- _Set task_:
Please rewrite the part of the rows that opens with the line containing "You are a GUI" and runs through the end of the rows, replacing "agent" with "assistant" and keeping everything else the same. Leave the pictures out of your answer.

[Start Material provided]

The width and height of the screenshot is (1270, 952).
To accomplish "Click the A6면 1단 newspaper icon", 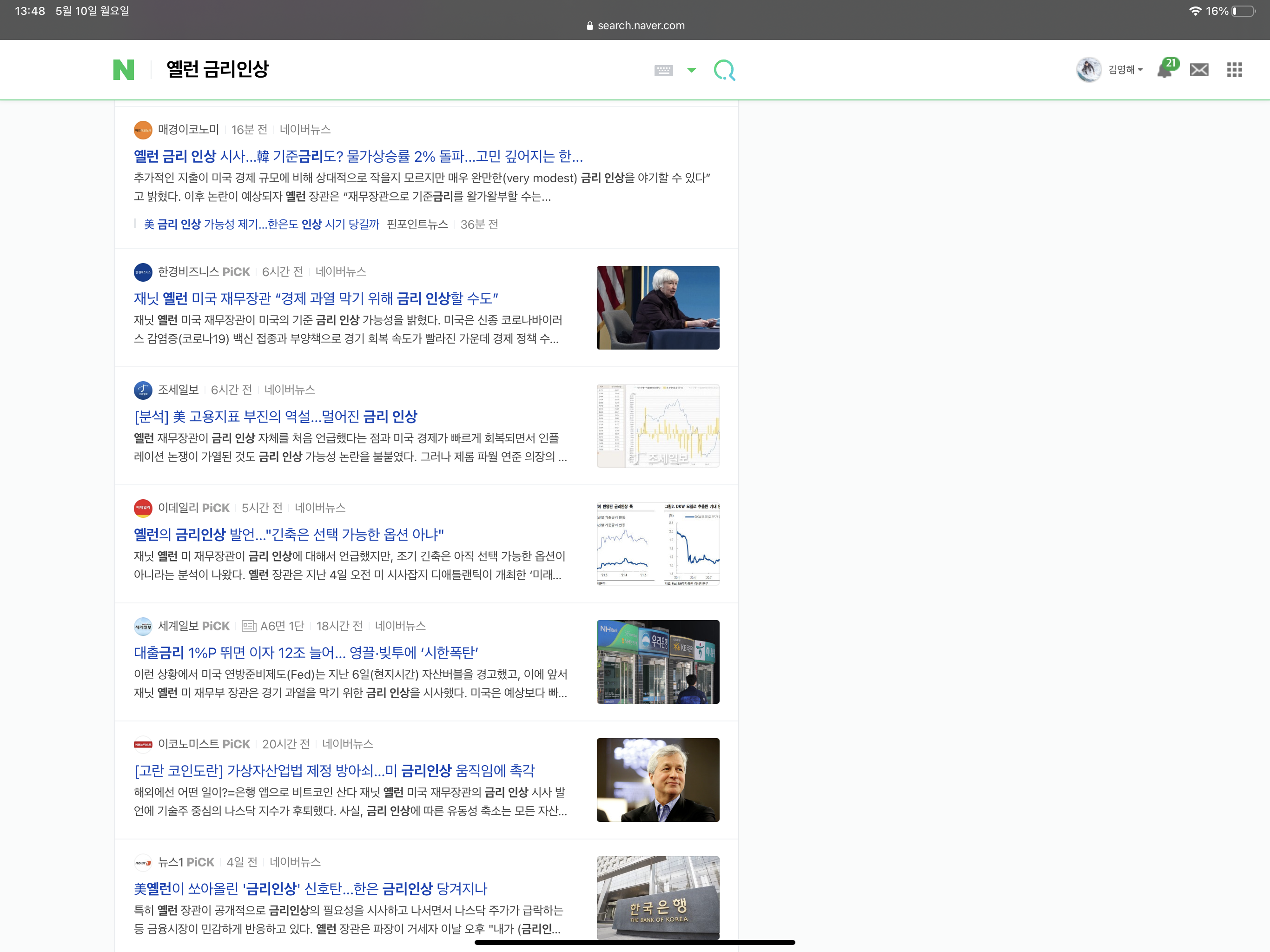I will point(249,626).
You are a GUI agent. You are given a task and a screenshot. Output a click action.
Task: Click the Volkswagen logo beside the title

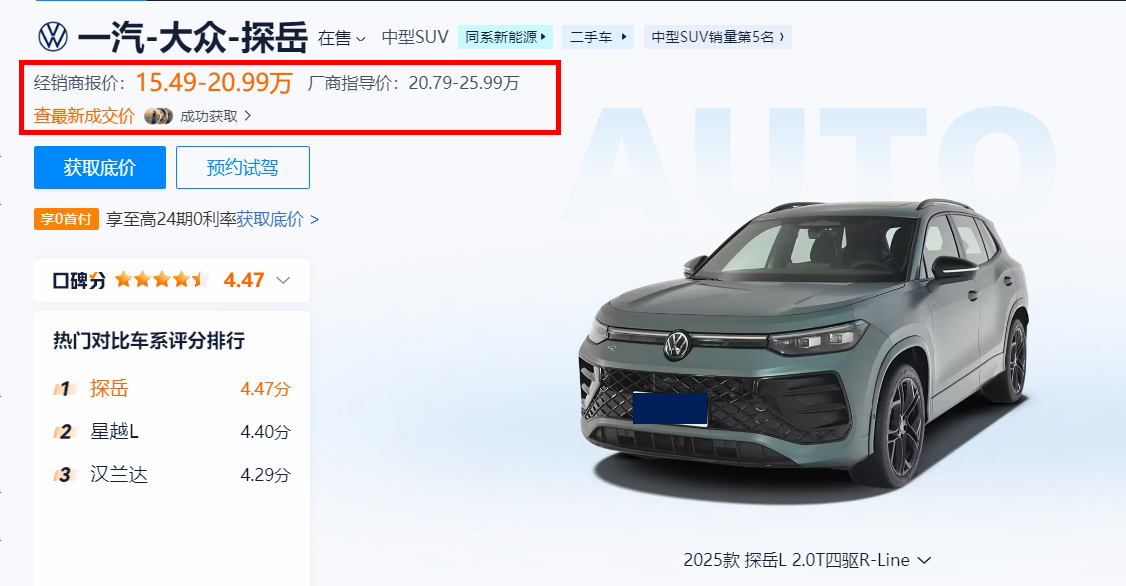click(x=52, y=37)
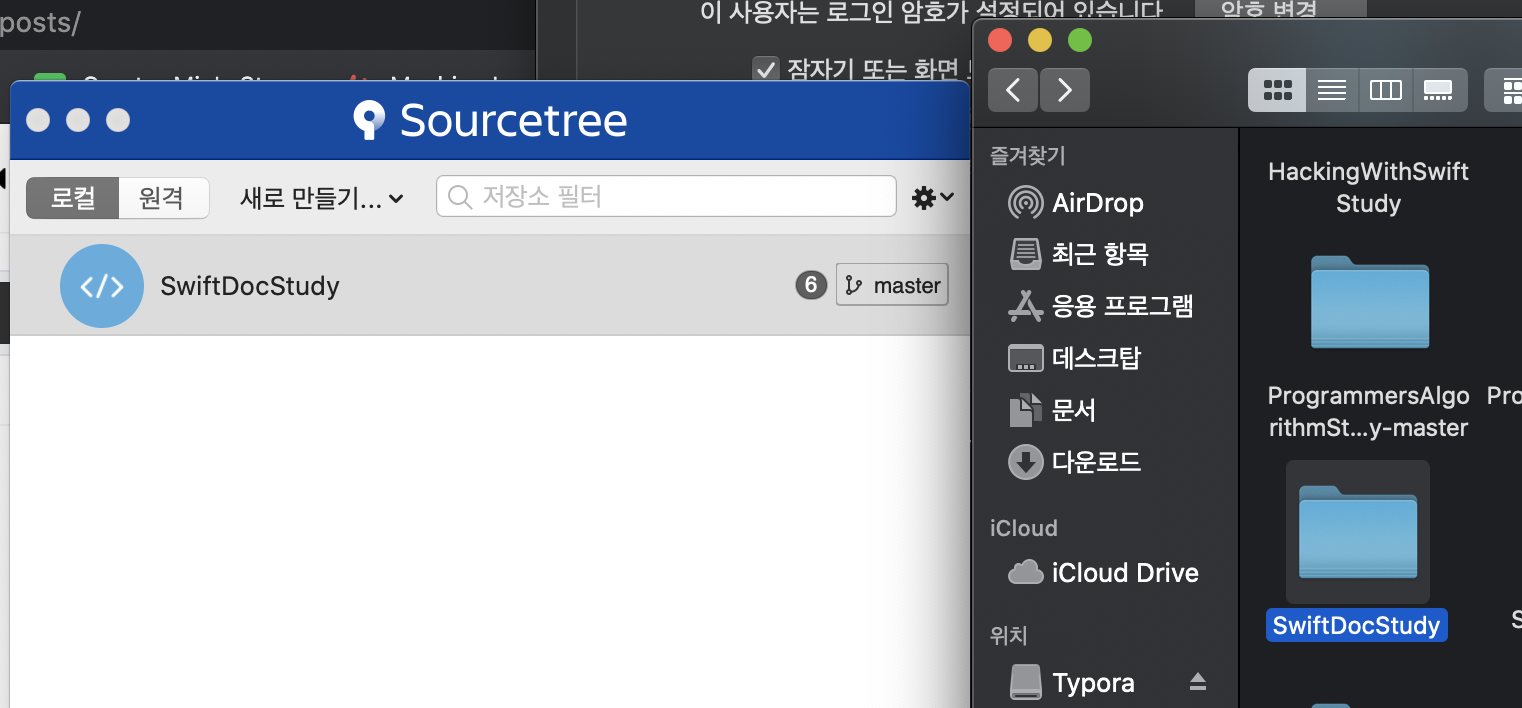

[End Material provided]

- _Reply to the task_:
You are a GUI assistant. You are given a task and a screenshot. Output a click action.
Task: Click the Volkswagen logo beside the title

click(x=52, y=37)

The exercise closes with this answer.